[WHAT THE EXERCISE ASKS] Report, as a bare number, how many lines of the material below contain the word "field".

[EXTRACTED RECORDS]
********
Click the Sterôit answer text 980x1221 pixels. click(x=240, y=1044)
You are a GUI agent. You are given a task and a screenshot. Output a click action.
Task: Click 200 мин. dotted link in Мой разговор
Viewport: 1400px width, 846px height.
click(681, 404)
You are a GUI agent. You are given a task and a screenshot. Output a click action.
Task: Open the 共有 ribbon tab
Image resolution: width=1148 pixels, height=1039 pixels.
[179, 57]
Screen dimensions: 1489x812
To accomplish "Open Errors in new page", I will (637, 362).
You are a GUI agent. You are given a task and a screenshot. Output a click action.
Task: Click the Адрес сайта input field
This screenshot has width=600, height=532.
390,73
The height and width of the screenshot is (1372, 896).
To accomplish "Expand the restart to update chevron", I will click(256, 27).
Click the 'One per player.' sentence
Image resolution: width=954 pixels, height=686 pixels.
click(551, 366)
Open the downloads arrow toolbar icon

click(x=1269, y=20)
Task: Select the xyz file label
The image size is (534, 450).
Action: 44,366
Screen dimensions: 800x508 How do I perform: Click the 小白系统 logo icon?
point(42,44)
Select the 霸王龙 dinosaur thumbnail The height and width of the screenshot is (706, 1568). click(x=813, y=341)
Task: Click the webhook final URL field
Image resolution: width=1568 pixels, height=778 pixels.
********
[ANSWER BOX] 2